Wednesday, April 18, 2018

ePortfolios to capture students work-ready skills

I will be speaking on "Using an ePortfolio to capture students’ skill sets to align to workplace" at the Higher Education Leaders Congress, as part of Edutech 2018, in Sydney, 2pm, 8 June in Sydney:

  • "Discover innovative education techniques to teach students how to better communicate with employers and people
  • Learn how to build your students confidence and capture their skills set to become more job ready
  • Discover how to provide formal postgraduate education to students in their workplaces via mobile devices"

Teaching students to communicate with employers

There is one simple way to teach students to communicate with employers: get them to practice communicating with employers and assess them on this. Students can practice with written and face-to-face presentations. One overlooked aspect is remote communications. Recently one of my teams said their client would be overseas, so the could not have meetings only email. I pointed out that it was possible to have a "meeting", by email, providing the discussion was suitably structured and documented. The documentation is not just a copy of all the emails, but an agenda beforehand and a set of minutes with what was discussed and what was decided after.

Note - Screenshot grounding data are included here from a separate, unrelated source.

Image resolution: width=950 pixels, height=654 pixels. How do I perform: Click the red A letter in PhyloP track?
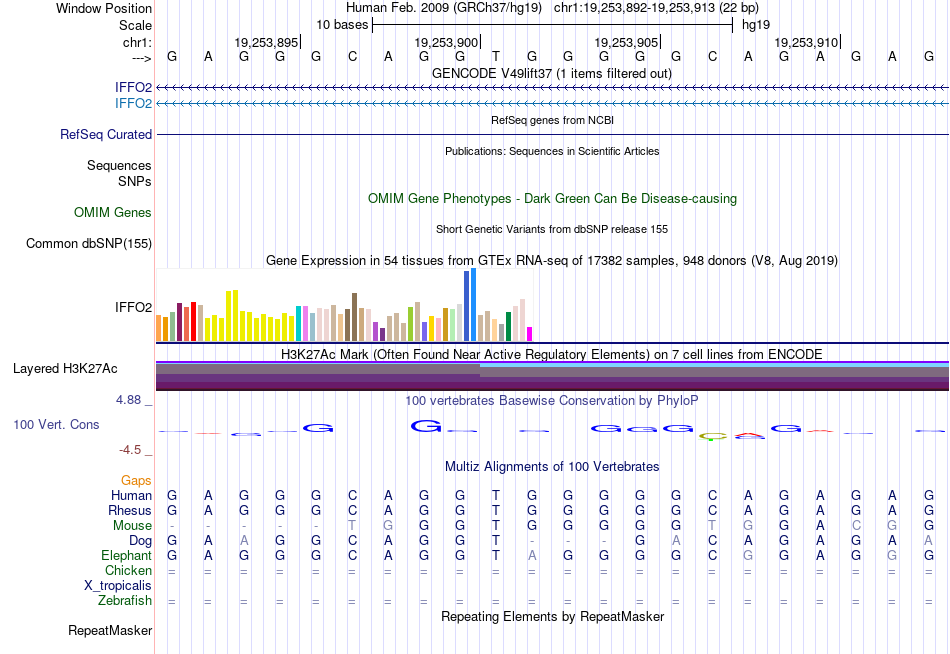coord(749,435)
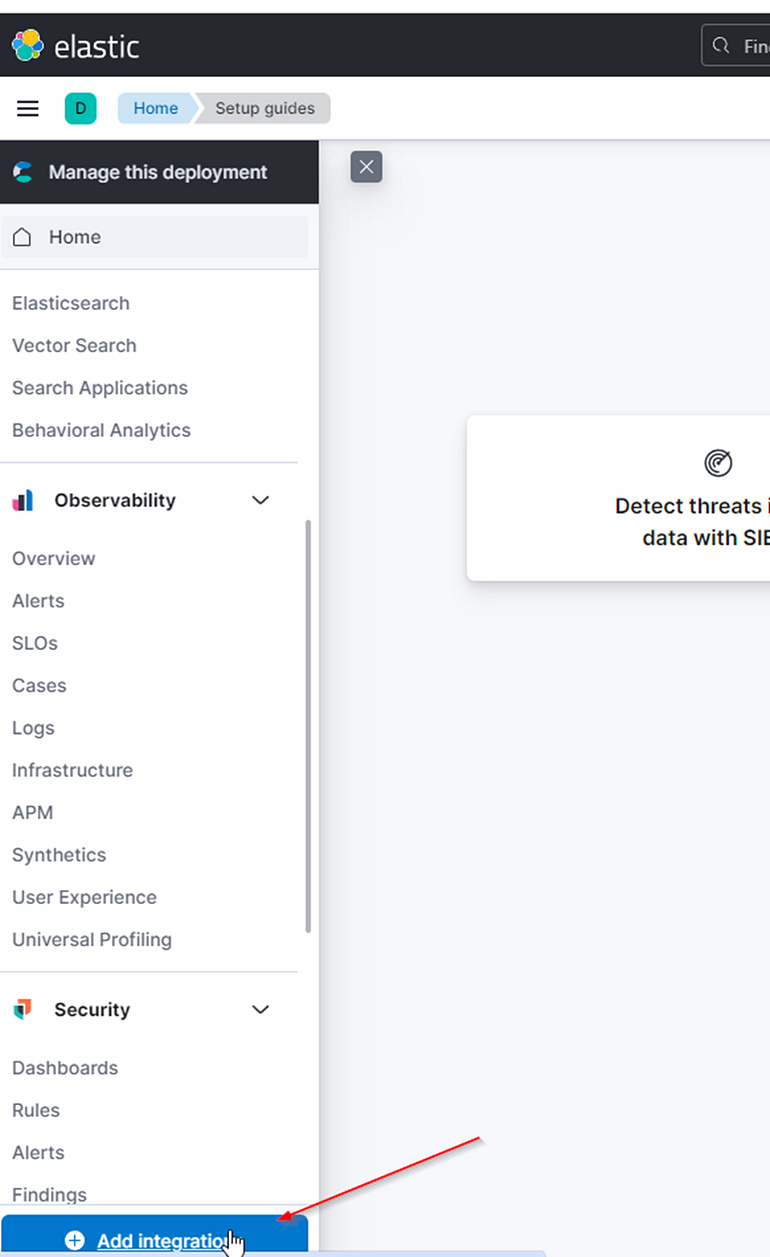Select the Setup guides breadcrumb
This screenshot has width=770, height=1257.
(263, 108)
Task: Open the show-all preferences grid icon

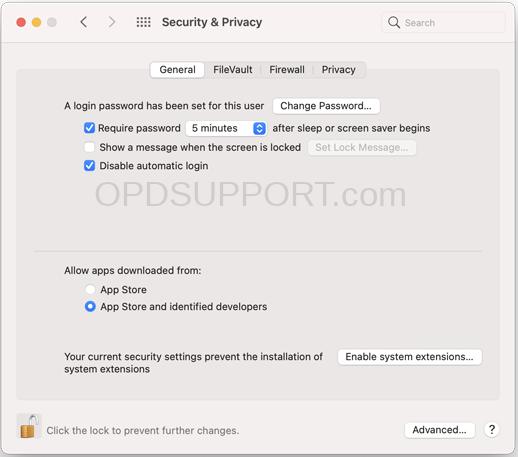Action: (144, 22)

Build your students confidence

Confidence comes from practicing a skill, under more difficult and realistic circumstances. With one team of students I had only just met I warned them they had to be ready to pitch at any time. A few minutes later a venture capitalist came up and said "tell me about your project". The team got through this encounter and that built their confidence.

Capture their skills set to become more job ready

The student has decide what would be of interest to a prospective employer. The more relevant and real-world the better.

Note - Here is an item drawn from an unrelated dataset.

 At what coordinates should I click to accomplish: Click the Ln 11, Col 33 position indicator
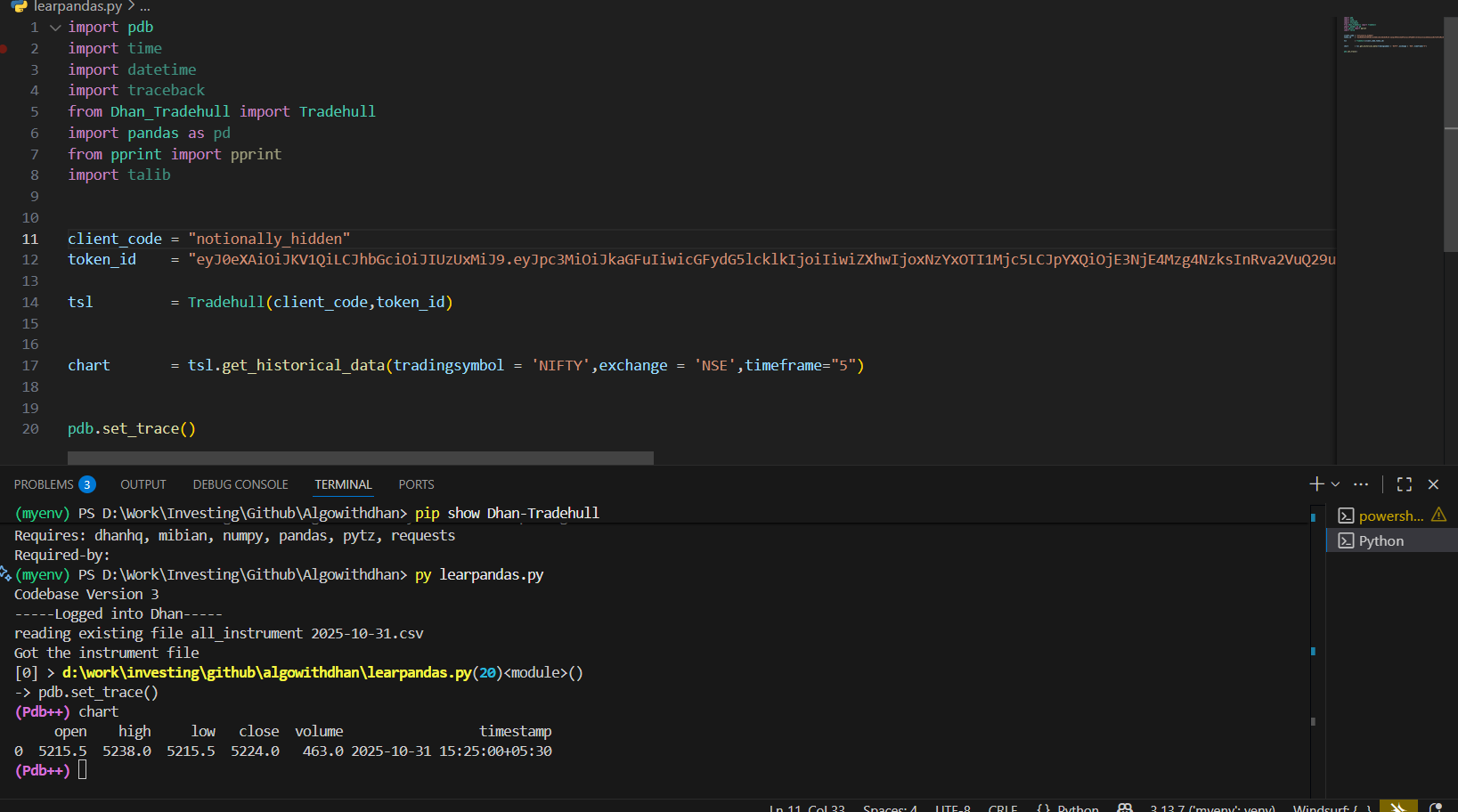point(807,808)
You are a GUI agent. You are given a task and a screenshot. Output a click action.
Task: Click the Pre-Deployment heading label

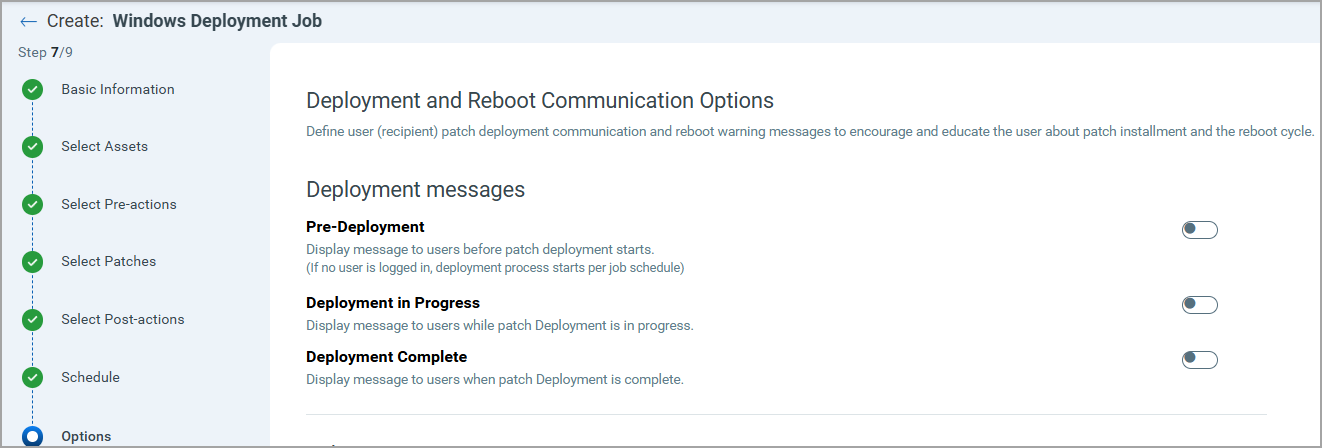point(365,226)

Formal postgraduate education in the workplace

Once academics get used to the idea that they don't have to give "lectures", delivering university education on-line becomes relatively simple. Postgraduate education to students who have jobs is even easier. Graduate students have more maturity and are focused on achieving results at university. Courses can be redesigned to first identify what knowledge and skills the student has to demonstrate, then provide ways they can do that through practical exercises, ideally involving they day job. Lastly the student can be provided with course notes, videos\, quizzes and the rest of the educational paraphernalia, to support the leaning.

via mobile devices

Educational applications, including e-portfolio tools and learning management systems, now support mobile devices. The course designer doesn't have to use any special software, they just have to remember to divide the content into reasonably small chunks for the mobile user. Keep in mind the student will not be sitting in a silent room for an hour or more, they will be on a noisy bus with a few minutes to spare.

More Thoughts

The idea of a portfolio, being a collection of samples of work by an artist is not a new one. An e-portfolio is just an electronic version of this: being a collection of digital artifacts from the student to show an examiner and prospective employers.

There are specialized applications to help with producing a portfolio, such as Mahara. These are especially useful where a student uses the portfolio as part of showing evidence of skills and knowledge as part of a formal program. The software to help ensure that the student has met all requirements. This may be also useful where an employer has very detailed job requirements.

However, what is of interest to a university examiner is unlikely to be of much interest to an employer. What an employer wants to know is if the applicant can do the job. This is best demonstrated by evidence of the applicant having already done the job, or something similar.

As an example, in the ANU Techlauncher program I tutor teams of students who have to produce something (usually software) for a client. The client may be a start-up, a government agency or a company. The last assessment task for the program is an application for a job, which details how what the student did for the project is relevant to that job.